» **WORK TO BE COMPLETED**:
Please change "Where should I click to" to "Where do I click to" throughout the records below, and leave everything else as it is.

* * * * *

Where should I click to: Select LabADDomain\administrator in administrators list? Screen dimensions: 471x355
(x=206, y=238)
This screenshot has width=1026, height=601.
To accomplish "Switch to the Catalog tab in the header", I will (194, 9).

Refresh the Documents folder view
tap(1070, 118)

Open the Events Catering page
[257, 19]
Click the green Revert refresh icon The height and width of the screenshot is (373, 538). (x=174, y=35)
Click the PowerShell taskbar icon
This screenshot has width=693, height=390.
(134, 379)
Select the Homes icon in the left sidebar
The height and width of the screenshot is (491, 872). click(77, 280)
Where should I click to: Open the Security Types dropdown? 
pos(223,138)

* * * * *

» **WRITTEN RESPONSE**:
Where do I click to: Select LabADDomain\administrator in administrators list? Screen dimensions: 471x355
(x=206, y=238)
This screenshot has width=1026, height=601.
To accomplish "Switch to the Catalog tab in the header", I will (194, 9).

Refresh the Documents folder view
tap(1070, 118)

Open the Events Catering page
[257, 19]
Click the green Revert refresh icon The height and width of the screenshot is (373, 538). (x=174, y=35)
Click the PowerShell taskbar icon
This screenshot has width=693, height=390.
(134, 379)
Select the Homes icon in the left sidebar
The height and width of the screenshot is (491, 872). click(77, 280)
Where do I click to: Open the Security Types dropdown? 
pos(223,138)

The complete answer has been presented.